Dying Oak Trees
Oak trees grow naturally in deciduous forests and serve as shade and decorative trees in parks and yards. They often have long lives, but may be dying if their roots or trunks start to rot or their foliage dies off.
The U.S. Forest Service explains that large percentages of oak trees in the eastern United States often die at the same time as each other due to widespread disease outbreaks and environmental stresses. Individual oak trees also start to die from the combination of improper care, insects and diseases without a widespread outbreak of oak tree problems. Unhealthy oak trees usually take several years to die.

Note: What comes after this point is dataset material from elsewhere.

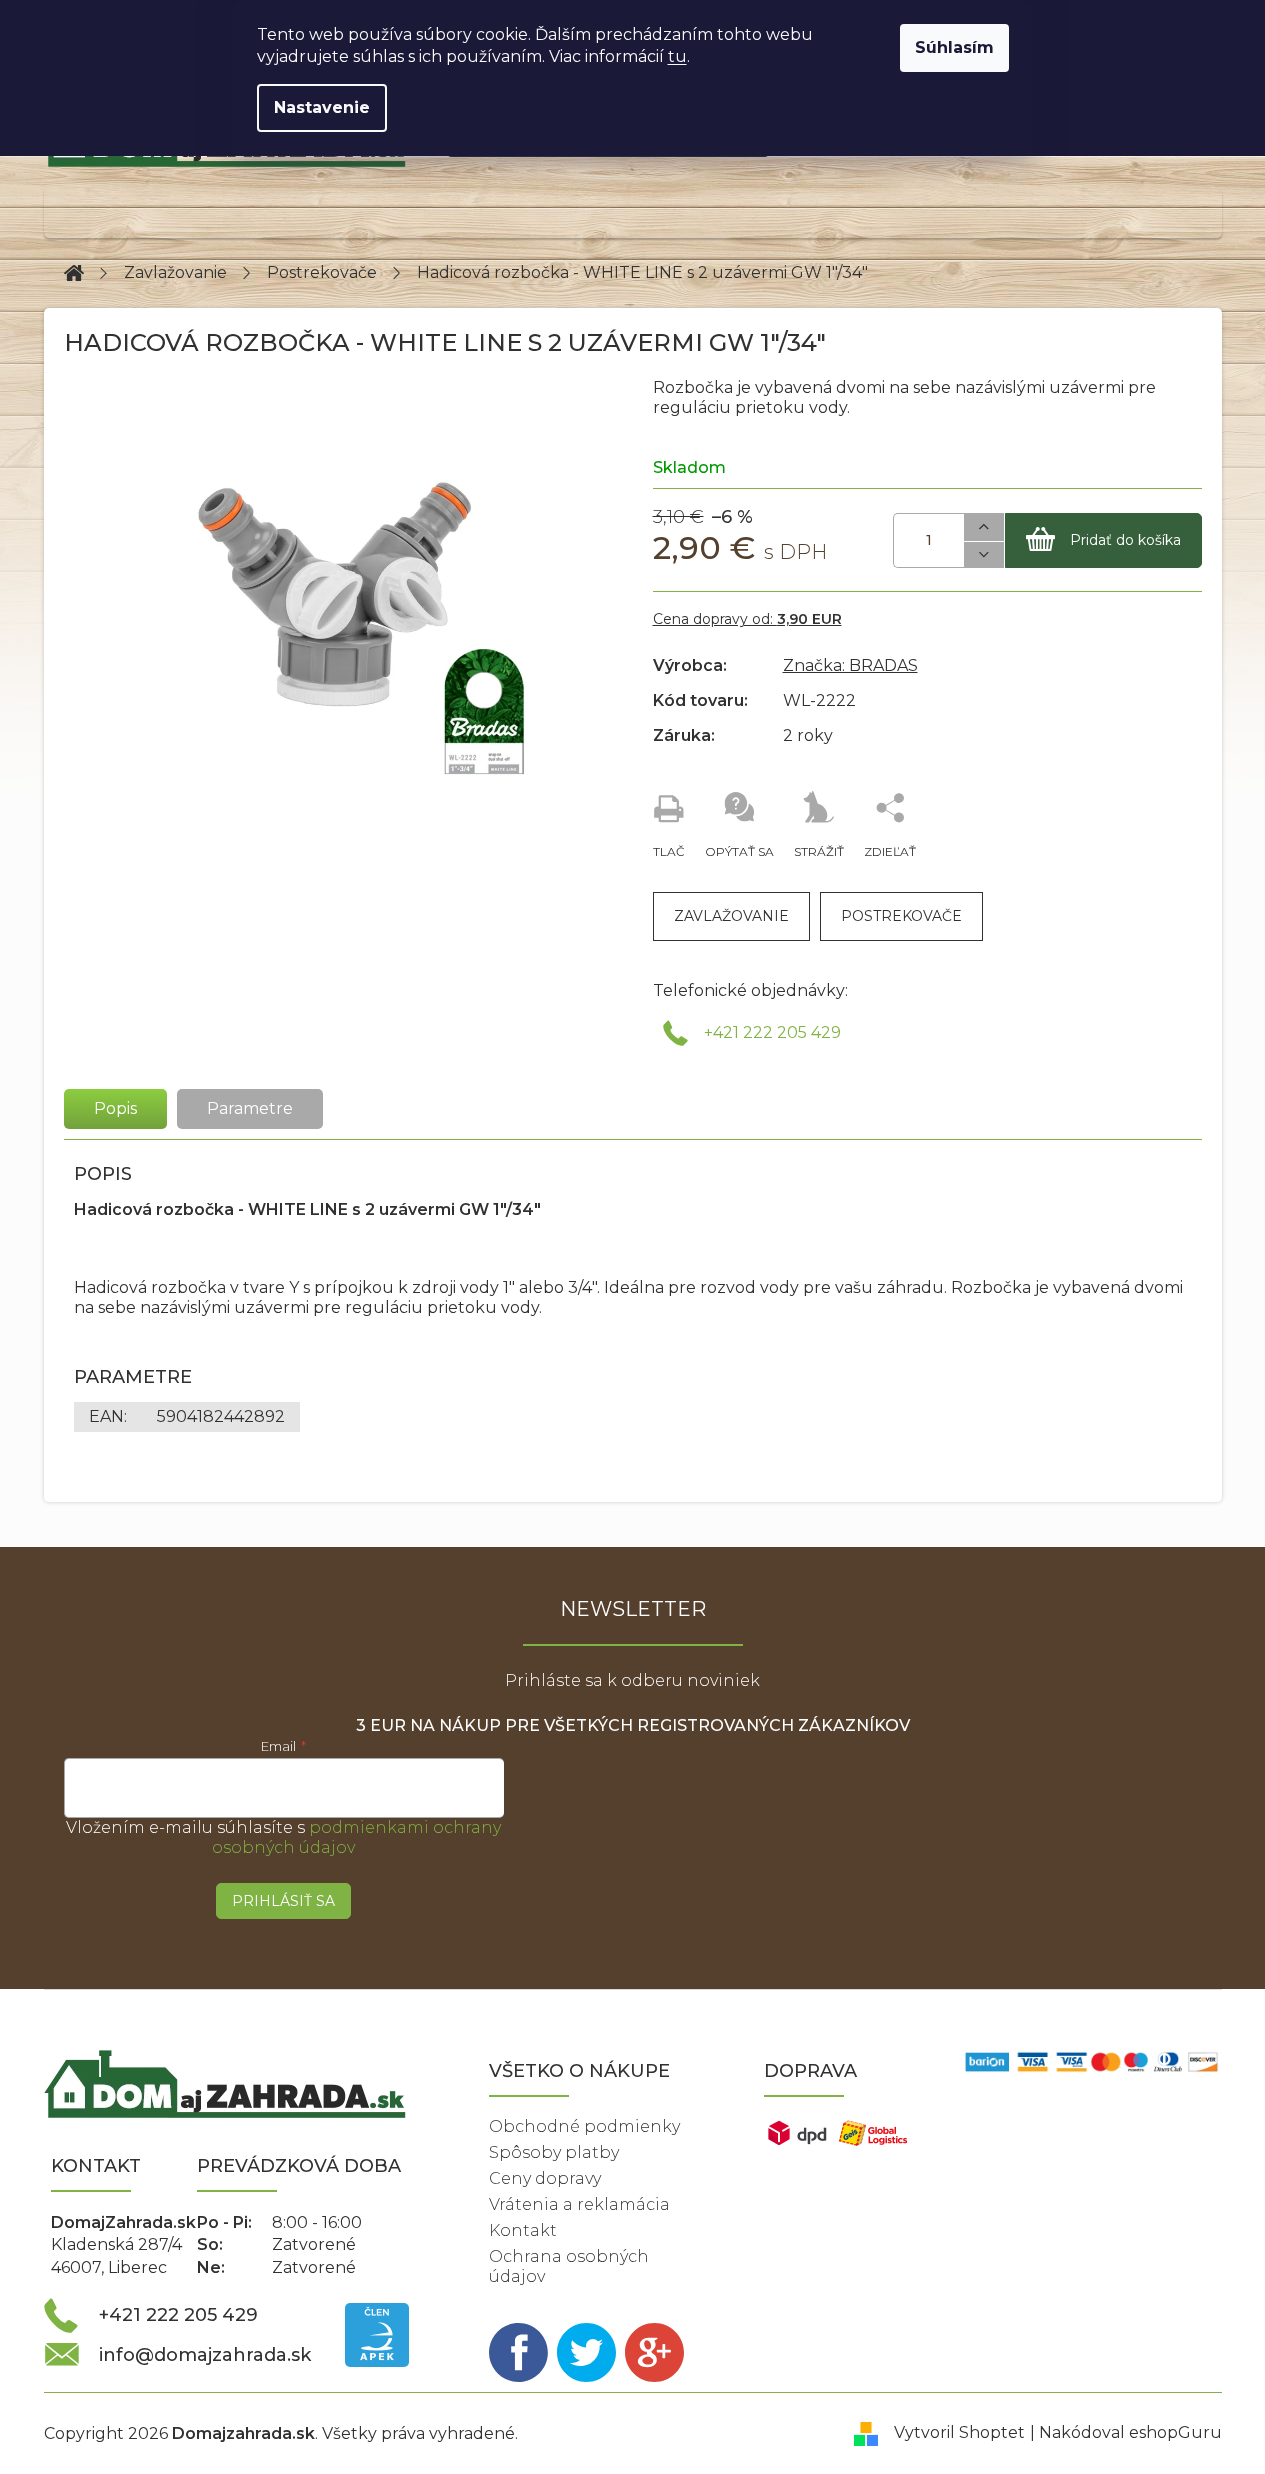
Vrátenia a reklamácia (579, 2204)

Oak trees often die when environmental factors or human activities weaken them and make them susceptible to diseases and pests. The University of California Cooperative Extension-Ventura County blames overwatering, excessive pruning, root cutting and root crowding, fire and drought for weakening oak trees. Diseases or insects, root rot fungi, trunk rot fungi and boring insects, must also be present in the soil or on nearby trees to infest new trees and cause them to die.
Thinning out heavily planted oak trees provides better ventilation for the trees and allows gardeners to remove dying and infected trees before their diseases spread to healthy trees. Horticultural oil sprays act as fungicides and insecticides, killing leaf fungi, insect eggs and some adult insects. Gardeners should remedy moderate root rot by reducing irrigation and allowing tree roots to dry out. Trees with severe root rot and trunk rot, however, are usually structurally unstable and warrant removal.